I have a dataset df
of which the structure looks similar to the example below:
nr countrycode questionA questionB questionC WeightquestionA WeightquestionB WeightquestionC
1 NLD 2 1 4 0.6 0.2 0.2
2 NLD NA 4 NA 0.4 0.4 0.2
3 NLD 4 4 1 0.2 0.2 0.6
4 BLG 1 NA 1 0.1 0.5 0.4
5 BLG 5 3 5 0.2 0.2 0.6
The questions A, B and C relate to a similar topic and as a result I would like to create an average score for all questions, taking into account the importance of each question (WeightquestionA WeightquestionB WeightquestionC
).
Currently I have manually calculated the average score.
(questionA*WeightquestionA) + (questionB*WeightquestionB) + (questionC*WeightquestionC)
This would not be an insurmountable problem were it not for the NA's (for which: no they cannot be removed). As a result I would like to automate the process.
I am currently thinking of using sum(!is.na())
for counting the non-NA's in each question (A,B,C) for each row (1 through 5) and putting that value into a new column.
With data.table I however always have trouble getting the syntax right. I believe it should be something like:
df[, NonNA:=sum(!is.na(questionA + questionB + questionC))]
But this sums all NA's in the column, instead of for each row. How should I write the syntax to calculate per row?

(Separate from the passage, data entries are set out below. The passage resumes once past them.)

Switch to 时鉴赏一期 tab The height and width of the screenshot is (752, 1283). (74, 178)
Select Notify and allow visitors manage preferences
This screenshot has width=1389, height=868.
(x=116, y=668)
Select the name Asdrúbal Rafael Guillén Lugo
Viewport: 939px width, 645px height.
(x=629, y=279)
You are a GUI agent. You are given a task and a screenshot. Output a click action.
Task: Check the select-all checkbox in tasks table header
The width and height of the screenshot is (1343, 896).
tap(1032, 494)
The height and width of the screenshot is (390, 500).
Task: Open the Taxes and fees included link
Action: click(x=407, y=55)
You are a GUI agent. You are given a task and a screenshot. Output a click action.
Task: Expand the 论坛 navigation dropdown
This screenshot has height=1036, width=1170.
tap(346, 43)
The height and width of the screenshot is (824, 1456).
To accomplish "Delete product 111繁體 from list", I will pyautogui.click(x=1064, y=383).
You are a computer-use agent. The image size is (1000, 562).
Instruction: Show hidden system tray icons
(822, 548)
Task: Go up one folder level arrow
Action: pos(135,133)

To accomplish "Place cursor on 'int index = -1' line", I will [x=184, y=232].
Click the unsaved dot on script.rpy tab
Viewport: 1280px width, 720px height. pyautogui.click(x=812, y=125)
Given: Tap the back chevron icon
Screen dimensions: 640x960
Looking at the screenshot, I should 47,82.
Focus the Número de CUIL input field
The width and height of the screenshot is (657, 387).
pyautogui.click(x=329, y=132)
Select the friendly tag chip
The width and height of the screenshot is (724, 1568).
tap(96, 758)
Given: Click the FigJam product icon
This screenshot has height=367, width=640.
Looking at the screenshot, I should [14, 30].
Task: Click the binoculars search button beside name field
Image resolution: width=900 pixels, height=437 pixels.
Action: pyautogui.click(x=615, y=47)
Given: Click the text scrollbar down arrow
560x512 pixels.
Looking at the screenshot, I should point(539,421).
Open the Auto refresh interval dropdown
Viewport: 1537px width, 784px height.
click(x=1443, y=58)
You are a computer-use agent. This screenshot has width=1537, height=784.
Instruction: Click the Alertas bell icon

I would like to refer to the columns separately by name, because they are not next to each other in the actual df.
Desired output:
nr countrycode qA qB qC WeightquestionA WeightquestionB WeightquestionC NonNA
1 NLD 2 1 4 0.6 0.2 0.2 3
2 NLD NA 4 NA 0.4 0.4 0.2 1
3 NLD 4 4 1 0.2 0.2 0.6 3
4 BLG 1 NA 1 0.1 0.5 0.4 2
5 BLG 5 3 5 0.2 0.2 0.6 3